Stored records
....

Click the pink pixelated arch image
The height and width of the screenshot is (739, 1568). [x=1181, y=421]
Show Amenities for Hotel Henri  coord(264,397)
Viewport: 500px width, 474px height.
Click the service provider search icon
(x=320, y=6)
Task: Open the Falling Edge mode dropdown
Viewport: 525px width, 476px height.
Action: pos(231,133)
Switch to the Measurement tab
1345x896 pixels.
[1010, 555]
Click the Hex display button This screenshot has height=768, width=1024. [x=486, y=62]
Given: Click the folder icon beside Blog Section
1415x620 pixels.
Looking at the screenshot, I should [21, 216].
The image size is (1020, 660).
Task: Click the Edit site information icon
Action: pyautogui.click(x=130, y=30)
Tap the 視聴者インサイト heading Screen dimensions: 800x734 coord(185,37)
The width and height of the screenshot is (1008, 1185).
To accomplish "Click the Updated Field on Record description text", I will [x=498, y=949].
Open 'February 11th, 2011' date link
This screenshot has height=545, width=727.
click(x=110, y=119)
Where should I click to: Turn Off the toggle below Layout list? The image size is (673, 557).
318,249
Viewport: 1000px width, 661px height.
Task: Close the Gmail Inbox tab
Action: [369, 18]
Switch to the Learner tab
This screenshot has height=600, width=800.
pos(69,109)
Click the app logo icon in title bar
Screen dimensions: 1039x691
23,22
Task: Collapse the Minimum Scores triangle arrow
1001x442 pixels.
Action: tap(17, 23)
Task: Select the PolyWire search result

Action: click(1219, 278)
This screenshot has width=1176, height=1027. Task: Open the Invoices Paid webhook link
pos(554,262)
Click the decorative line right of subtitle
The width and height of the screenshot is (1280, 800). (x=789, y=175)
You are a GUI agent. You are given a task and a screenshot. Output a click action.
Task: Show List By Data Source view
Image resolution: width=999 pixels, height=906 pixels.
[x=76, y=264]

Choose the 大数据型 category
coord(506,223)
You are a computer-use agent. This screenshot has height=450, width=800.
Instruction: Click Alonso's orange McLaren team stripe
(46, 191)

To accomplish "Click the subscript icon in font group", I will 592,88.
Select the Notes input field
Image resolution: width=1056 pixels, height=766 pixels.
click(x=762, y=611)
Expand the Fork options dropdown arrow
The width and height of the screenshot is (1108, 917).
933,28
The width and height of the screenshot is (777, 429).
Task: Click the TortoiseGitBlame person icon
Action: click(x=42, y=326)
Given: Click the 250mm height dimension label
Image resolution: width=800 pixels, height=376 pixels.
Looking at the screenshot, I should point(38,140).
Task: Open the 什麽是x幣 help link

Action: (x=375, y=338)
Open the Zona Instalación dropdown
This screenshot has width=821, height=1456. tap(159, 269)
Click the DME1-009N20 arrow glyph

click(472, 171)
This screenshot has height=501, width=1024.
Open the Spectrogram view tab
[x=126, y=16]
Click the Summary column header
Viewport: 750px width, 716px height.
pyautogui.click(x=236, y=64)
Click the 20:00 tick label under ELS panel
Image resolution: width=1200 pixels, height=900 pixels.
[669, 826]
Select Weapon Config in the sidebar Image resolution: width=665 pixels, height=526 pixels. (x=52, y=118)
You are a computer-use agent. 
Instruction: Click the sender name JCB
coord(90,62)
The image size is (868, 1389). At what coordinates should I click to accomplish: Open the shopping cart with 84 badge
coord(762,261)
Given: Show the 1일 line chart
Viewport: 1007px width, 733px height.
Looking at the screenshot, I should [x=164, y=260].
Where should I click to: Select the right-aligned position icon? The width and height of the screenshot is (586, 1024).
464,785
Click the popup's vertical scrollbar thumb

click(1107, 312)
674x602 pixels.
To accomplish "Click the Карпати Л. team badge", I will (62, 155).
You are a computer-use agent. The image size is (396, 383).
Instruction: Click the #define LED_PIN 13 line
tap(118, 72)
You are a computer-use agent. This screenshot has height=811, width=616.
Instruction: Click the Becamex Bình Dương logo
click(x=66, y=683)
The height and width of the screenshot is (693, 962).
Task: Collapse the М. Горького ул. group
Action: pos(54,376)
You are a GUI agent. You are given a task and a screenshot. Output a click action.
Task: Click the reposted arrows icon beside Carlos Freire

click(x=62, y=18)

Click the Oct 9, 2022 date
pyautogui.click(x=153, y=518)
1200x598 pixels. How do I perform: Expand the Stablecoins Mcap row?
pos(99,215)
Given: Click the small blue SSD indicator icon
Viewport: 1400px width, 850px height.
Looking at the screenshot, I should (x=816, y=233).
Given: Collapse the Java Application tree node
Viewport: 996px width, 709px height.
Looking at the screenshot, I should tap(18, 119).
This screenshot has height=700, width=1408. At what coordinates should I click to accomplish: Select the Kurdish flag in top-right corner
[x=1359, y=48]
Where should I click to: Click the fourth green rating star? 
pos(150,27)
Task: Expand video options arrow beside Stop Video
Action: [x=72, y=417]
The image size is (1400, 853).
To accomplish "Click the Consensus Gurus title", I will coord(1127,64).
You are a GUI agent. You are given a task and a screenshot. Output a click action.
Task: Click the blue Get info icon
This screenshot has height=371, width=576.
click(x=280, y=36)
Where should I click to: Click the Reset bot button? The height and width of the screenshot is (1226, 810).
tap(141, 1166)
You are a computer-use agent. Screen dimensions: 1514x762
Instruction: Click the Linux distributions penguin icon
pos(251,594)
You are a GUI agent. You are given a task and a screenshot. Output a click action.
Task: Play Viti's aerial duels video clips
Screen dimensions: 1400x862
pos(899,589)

....

- [EXERCISE DETAILS]
Using only the entries above, output the line with "Click the decorative line right of subtitle", the line with "This screenshot has height=501, width=1024.", and all lines between them, exactly as they stand.

- [OUTPUT BELOW]
Click the decorative line right of subtitle
The width and height of the screenshot is (1280, 800). (x=789, y=175)
You are a GUI agent. You are given a task and a screenshot. Output a click action.
Task: Show List By Data Source view
Image resolution: width=999 pixels, height=906 pixels.
[x=76, y=264]

Choose the 大数据型 category
coord(506,223)
You are a computer-use agent. This screenshot has height=450, width=800.
Instruction: Click Alonso's orange McLaren team stripe
(46, 191)

To accomplish "Click the subscript icon in font group", I will 592,88.
Select the Notes input field
Image resolution: width=1056 pixels, height=766 pixels.
click(x=762, y=611)
Expand the Fork options dropdown arrow
The width and height of the screenshot is (1108, 917).
933,28
The width and height of the screenshot is (777, 429).
Task: Click the TortoiseGitBlame person icon
Action: click(x=42, y=326)
Given: Click the 250mm height dimension label
Image resolution: width=800 pixels, height=376 pixels.
Looking at the screenshot, I should point(38,140).
Task: Open the 什麽是x幣 help link

Action: (x=375, y=338)
Open the Zona Instalación dropdown
This screenshot has width=821, height=1456. tap(159, 269)
Click the DME1-009N20 arrow glyph

click(472, 171)
This screenshot has height=501, width=1024.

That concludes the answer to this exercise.